The conference was connected to the publication “THE FUN: The Social Practice of Nightlife in NYC” edited by Jake Yuzna, who masterminds the whole FUN operation. In his framing essay Yuzna rams together a lot of disparate activities under the banner “nightlife” without attending to any of their specific aspects, aesthetic or otherwise. His thesis is constructed from glosses on over-played theoretical “turns” (Lind’s “Collaborative” and Bishop’s “Social”). This is then mixed with ideas about “ritual” pulled from an anthropological text on an Anatolian temple and a snippet from Genesis Breyer P-Orridge’s “Psychic Bible”, producing a conceptual incoherence where everything slides into everything else in a mist of primal “chemical communication”. The profiles of nightlife artists further illustrates these problems, offering almost no information on what they do or how they think about it. It is a picture book where the images—almost all of which are bizarrely small and horrendously stuttered around the page—have no captions, so it all just looks like some Tumblr.

 

spread from "THE FUN" book.

spread from “THE FUN” book.

 

The valuable parts are the “oral histories” that include Rob Roth talking about his party “Click and Drag” as well as a conversation between Ladyfag, Suzanne Bartsch, Desi Santiago and Brian Butterick—moderated by Mr.
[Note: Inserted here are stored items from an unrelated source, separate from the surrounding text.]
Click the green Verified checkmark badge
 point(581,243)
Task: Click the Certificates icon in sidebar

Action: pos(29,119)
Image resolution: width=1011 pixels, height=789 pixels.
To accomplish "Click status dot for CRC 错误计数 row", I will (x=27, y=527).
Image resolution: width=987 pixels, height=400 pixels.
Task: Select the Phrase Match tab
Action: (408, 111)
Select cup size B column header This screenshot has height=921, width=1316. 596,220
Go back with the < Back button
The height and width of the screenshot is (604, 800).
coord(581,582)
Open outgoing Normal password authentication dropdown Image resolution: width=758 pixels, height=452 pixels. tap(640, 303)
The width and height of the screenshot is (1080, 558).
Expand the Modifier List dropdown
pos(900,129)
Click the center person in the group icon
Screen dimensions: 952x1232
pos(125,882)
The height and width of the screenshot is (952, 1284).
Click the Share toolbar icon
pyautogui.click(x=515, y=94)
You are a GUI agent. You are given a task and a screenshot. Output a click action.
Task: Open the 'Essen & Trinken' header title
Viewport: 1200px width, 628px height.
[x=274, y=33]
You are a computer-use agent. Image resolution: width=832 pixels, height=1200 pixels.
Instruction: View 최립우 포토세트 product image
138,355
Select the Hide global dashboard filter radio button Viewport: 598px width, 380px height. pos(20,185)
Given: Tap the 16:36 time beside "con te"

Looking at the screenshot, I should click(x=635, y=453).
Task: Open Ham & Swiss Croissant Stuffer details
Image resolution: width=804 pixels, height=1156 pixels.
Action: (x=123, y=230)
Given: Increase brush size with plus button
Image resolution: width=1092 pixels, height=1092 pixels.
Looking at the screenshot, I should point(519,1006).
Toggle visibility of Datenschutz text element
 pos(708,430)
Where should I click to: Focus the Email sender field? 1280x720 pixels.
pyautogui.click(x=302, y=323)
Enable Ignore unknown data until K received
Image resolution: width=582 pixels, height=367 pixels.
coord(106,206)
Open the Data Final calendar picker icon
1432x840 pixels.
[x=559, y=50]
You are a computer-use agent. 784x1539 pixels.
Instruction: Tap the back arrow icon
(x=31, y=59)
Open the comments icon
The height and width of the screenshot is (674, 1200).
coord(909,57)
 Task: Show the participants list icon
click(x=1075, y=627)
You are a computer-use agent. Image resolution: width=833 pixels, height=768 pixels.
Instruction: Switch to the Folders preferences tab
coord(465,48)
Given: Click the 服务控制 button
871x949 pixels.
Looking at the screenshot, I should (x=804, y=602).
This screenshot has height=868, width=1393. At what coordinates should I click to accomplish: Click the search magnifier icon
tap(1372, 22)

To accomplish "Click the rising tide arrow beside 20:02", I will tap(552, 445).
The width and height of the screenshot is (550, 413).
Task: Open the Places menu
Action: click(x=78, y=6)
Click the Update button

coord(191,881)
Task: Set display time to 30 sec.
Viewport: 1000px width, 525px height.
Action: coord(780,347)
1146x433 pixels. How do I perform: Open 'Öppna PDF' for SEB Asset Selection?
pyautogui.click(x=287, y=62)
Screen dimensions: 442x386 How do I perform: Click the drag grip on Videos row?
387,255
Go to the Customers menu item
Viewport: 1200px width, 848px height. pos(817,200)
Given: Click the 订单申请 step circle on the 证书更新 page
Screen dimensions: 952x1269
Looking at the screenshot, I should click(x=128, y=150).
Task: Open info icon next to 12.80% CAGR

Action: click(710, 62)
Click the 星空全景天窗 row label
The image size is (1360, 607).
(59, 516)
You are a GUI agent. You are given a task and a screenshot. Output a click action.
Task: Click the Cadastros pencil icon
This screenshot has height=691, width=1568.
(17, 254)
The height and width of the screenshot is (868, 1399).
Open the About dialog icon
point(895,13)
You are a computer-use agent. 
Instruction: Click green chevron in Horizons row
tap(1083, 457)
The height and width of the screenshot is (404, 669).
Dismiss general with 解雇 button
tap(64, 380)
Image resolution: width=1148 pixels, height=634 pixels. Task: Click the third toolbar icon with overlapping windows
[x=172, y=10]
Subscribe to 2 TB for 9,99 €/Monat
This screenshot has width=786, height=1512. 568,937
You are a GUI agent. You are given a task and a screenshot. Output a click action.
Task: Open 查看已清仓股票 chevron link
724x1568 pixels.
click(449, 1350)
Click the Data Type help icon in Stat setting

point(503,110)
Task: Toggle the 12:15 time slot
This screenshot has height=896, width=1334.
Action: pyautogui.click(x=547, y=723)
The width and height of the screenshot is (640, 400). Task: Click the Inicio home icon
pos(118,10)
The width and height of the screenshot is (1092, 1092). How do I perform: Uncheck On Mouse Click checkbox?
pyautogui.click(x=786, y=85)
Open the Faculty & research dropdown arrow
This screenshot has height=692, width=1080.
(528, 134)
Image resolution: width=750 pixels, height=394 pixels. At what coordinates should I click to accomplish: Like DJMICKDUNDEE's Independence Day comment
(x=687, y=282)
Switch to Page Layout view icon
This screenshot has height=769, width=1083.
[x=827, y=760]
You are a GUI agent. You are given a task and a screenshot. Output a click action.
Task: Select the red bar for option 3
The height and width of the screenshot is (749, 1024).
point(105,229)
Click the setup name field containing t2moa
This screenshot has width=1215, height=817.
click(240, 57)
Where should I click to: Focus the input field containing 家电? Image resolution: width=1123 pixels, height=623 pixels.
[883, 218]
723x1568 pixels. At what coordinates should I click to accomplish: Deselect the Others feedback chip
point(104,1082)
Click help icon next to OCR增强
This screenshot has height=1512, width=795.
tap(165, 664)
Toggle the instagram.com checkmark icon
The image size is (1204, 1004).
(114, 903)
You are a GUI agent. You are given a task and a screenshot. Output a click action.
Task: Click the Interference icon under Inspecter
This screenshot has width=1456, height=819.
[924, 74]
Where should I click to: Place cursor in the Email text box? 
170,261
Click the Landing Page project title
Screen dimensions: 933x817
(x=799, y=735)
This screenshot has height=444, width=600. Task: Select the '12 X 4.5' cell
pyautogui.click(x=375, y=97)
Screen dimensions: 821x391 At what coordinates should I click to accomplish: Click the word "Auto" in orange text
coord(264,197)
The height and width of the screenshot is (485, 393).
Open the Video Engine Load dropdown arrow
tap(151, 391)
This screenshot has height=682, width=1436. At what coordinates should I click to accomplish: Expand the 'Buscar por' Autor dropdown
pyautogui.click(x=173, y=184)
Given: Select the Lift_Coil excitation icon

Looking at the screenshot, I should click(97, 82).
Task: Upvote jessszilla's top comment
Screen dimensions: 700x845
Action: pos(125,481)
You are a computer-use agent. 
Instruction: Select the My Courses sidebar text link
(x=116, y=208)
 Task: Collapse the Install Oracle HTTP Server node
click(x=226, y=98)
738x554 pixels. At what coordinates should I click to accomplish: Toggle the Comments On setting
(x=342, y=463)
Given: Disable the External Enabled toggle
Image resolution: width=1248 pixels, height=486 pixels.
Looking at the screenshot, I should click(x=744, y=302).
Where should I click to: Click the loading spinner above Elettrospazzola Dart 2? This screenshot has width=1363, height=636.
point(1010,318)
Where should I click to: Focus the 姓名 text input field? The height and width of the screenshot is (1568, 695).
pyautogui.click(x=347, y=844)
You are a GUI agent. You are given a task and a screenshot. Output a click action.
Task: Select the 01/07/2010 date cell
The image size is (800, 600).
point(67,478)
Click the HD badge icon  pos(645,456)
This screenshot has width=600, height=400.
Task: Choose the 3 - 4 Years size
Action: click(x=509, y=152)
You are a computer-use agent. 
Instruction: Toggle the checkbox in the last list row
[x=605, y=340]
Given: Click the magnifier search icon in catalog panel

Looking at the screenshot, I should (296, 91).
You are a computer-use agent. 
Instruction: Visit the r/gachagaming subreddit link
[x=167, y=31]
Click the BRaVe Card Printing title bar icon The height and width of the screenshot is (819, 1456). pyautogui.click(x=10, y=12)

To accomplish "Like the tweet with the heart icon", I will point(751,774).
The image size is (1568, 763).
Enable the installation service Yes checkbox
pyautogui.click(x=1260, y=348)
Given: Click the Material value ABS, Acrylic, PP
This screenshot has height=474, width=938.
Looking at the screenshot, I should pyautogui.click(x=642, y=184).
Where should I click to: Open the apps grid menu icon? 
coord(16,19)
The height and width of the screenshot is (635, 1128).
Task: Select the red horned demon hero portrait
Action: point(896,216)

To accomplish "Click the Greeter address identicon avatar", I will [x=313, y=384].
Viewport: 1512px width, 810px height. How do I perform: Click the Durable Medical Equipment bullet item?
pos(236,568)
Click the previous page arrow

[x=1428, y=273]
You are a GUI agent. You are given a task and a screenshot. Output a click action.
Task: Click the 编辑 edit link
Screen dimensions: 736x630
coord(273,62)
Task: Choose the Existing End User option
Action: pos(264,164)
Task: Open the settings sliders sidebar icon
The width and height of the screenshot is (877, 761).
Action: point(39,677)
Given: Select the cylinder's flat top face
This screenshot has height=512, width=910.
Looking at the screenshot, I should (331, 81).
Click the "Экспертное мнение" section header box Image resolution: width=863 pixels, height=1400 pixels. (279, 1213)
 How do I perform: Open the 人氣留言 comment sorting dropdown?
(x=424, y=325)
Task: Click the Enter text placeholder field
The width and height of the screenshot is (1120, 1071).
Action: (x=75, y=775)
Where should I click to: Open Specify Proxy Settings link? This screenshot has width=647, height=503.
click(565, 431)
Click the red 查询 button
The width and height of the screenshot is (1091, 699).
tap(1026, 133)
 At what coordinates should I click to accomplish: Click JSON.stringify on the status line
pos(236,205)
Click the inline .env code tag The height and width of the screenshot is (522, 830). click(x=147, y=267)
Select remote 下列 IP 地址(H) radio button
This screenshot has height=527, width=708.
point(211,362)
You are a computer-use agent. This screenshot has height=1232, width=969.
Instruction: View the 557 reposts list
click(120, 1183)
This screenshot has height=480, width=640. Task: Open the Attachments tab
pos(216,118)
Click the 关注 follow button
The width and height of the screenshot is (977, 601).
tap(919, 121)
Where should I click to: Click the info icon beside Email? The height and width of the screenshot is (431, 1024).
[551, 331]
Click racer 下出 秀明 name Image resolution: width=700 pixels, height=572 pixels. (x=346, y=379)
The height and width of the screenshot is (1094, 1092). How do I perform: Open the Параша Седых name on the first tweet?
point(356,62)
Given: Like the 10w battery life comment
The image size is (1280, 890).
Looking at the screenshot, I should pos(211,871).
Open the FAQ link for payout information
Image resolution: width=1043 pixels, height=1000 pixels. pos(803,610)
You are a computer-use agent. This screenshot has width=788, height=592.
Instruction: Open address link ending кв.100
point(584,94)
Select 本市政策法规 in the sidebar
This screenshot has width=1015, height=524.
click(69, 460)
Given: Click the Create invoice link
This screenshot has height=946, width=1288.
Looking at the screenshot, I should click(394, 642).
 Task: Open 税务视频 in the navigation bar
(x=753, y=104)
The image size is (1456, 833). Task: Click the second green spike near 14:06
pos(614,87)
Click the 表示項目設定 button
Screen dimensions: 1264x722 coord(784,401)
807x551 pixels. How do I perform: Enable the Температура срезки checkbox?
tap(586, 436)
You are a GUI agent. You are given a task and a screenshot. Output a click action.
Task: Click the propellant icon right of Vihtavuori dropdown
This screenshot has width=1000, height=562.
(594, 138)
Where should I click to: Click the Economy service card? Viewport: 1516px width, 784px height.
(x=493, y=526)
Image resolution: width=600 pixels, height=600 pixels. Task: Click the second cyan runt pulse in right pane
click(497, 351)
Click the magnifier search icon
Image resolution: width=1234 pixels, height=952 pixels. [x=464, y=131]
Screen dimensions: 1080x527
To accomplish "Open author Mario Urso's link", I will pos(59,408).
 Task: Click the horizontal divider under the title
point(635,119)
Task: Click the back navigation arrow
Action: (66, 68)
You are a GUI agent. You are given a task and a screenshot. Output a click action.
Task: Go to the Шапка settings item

Downtown himself Michael Musto. (More of these oral histories in the next volume please!)

 

Unlike the actual FUN fellowship program, the book and conference have all the bad parts of the academic art world (boring panels and jargon about “hospitable turns”) with none of the advantages (substantive critical analysis). Furthermore they have all the problems of nightlife itself (grating superficiality) with none of the pay-offs (actual subversive fun).

 

I admire what Jake Yuzna is doing with this program at the Museum of Art and Design which is precisely why I wrote this. I want THE FUN to really push the boundaries its existence seems to question. As it stands, the book and conference reduce the radical gesture of looking at nightlife to the status of yet more “material” for institutional machinery to process. Thankfully THE FUN will go on, and these are merely growing pains in what will be its larger and important impact.